Amy Pozorski closed the panel with the most urgent material: Denis Johnson's 2011 novella “Train Dreams,” in which a logger named Robert Granier returns home in 1920 to find his cabin, his wife, and his daughter consumed by a catastrophic wildfire. The spruce trees, felled by the logging industry throughout the book, fall again as "flaming mammoths" that spread the blaze across the valley. 

Pozorski drew a direct line from Johnson's fictional 1920 fire to the record-setting California wildfire season of 2020, when more than 4.3 million acres burned. 

“The novel uncannily predicts the last few years that have each marked record damage in the wake of forest fires,” Pozorski said. “The ghosts that hunt the text are the latest generation who much now find their way in the world in the time of the Anthropocene.”

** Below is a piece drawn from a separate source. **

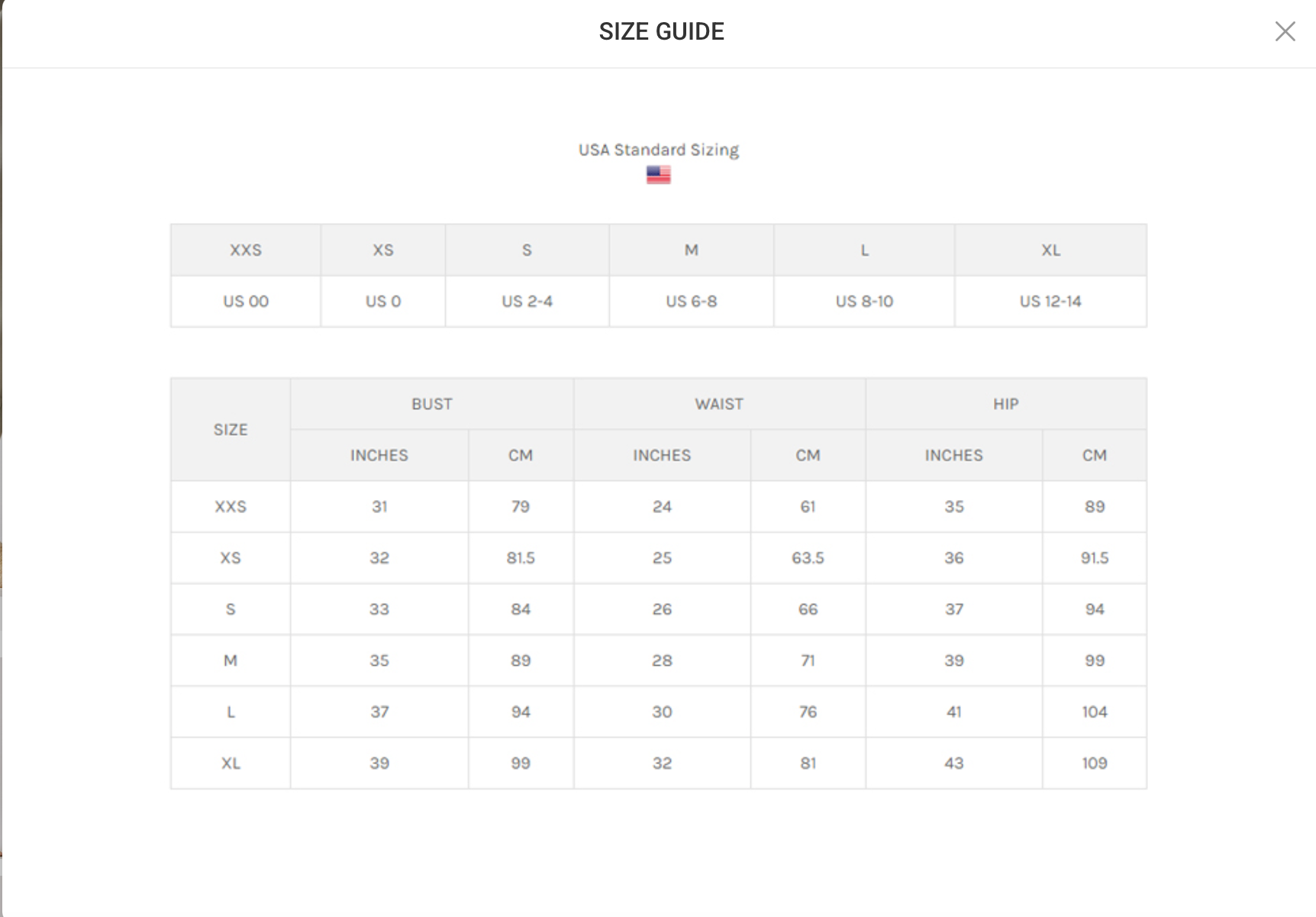Click the SIZE header in measurements table
The height and width of the screenshot is (917, 1316).
[x=231, y=430]
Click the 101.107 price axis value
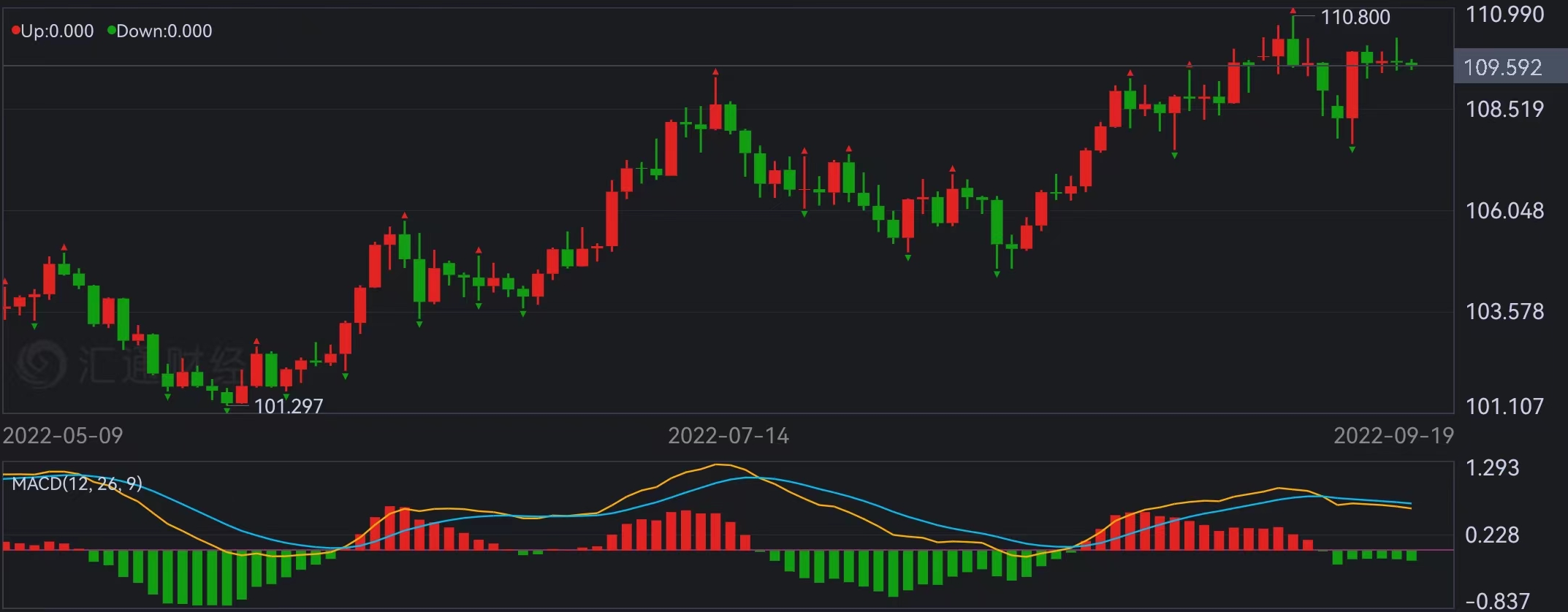Image resolution: width=1568 pixels, height=612 pixels. (1504, 406)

During the discussion that followed, an audience member asked why trees hold such irresistible power over literary artists. The panelists noted that trees accompany human life at every stage, from food source to lumber to fuel to ash, and carry the weight of spiritual symbol — the tree of knowledge, the tree of life, the cross. 

Barrington noted that tree rings are a climate archive. Leonidas pointed to the Hebrew phrase etz hayyim — tree of life — as evidence of how deep the roots run. Several panelists argued that literature's greatest contribution to climate conversation is the one thing data cannot supply: feeling. 

“Without the feeling, without the passion, without the motivation to change,” Gilmore said, “the data is just the data.”